#### ЗАДАЧИ ДЛЯ РЕШЕНИЯ:
1) Кто, согласно тексту об Александре Россет, написал её портрет?
2) Пожалуйста, допишите продолжение текста об Александре Россет, начиная сразу после его последней фразы.

#### ИЗБРАННЫЙ ОТРЫВОК:
В пушкинские времена был в моде иной тип женской красоты, чем в наши дни. Наши красавицы-модели волейбольного (раньше сказали бы – гренадерского) роста вызвали бы тогда усмешку. Смеялся же Гоголь над своей героиней, Василисой Кашпоровной, которая рост «имела почти исполинский» и сама природа, «сделала непростительную ошибку, определив ей носить темно-коричневый <…> капот с мелкими оборками и красную кашемировую шаль <…> ей более всего шли бы драгунские усы и длинные ботфорты». Совсем иной была Александра Россет. Маленькая, хрупкая, с изящными руками, маленькими ножками. Маленькая ножка – это непременная черта красавицы тех лет. Красота Россет как раз идеально соответствовала тогдашней моде: «У неё были очаровательные черные, со стальным оттенком, волосы, необыкновенно тонкие. <…> У неё было сложение статуи: ноги, затылок, форма головы, руки, профиль, непринужденные движения, походка – все было классическое». На портрете Александры Россет работы Ореста Кипренского мы видим молодую даму, которая украсила бы и полотно художника эпохи итальянского Возрождения.
Императрица была покровительницей Александры. Писательница Евдокия Растопчина – близкой подругой. Но особенным успехом Россет пользовалась у мужчин, у самых блистательных мужчин того времени. Среди ее поклонников Александр Сергеевич Пушкин, Василий Андреевич Жуковский, Алексей Степанович Хомяков. Но из этого не следует, будто она изменяла мужу. Скорее, наслаждалась их вниманием. «Она была смесь противоречий, – вспоминал князь Петр Вяземский, – но эти противоречия были как музыкальные разнозвучия, которые под рукой художника сливаются в какое-то странное, но увлекательное созвучие».

#### ФРАГМЕНТ ДАННЫХ:
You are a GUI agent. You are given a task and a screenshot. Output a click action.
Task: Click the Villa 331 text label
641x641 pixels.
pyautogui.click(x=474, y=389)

#### ОТВЕТЫ ПО ПОРЯДКУ:
1) Орест Кипренский.

2)
Без вас — хочу сказать вам много,
При вас — я слушать вас хочу:
Но молча вы глядите строго,
И я, в смущении, молчу!
Что делать? — речью безыскусной
Ваш ум занять мне не дано…
Всё это было бы смешно,
Когда бы не было так грустно.
Это писал Михаил Юрьевич Лермонтов, один из величайших русских гениев. Человек храбрый и даже дерзкий, он будто робеет перед светской львицей. Александра Осиповна была не только красива, но необыкновенно начитана и умна. Быть может, лучшую характеристику ей дал все тот же князь Вяземский: «…она могла прослыть у некоторых академиком в чепце. Сведения ее были разнообразные, чтения поучительные и серьезные, впрочем, не в ущерб романам и газетам. Даже богословские вопросы, богословские прения были для нее заманчивы».
При этом она менее всего походила на холодную светскую даму или на ученого сухаря. Напротив, живая, непосредственная, веселая. Жуковский посвятил ей шуточное стихотворение, сравнивая двадцатидвухлетнюю фрейлину с дьяволёнком:
…Мне сон привиделся чудный!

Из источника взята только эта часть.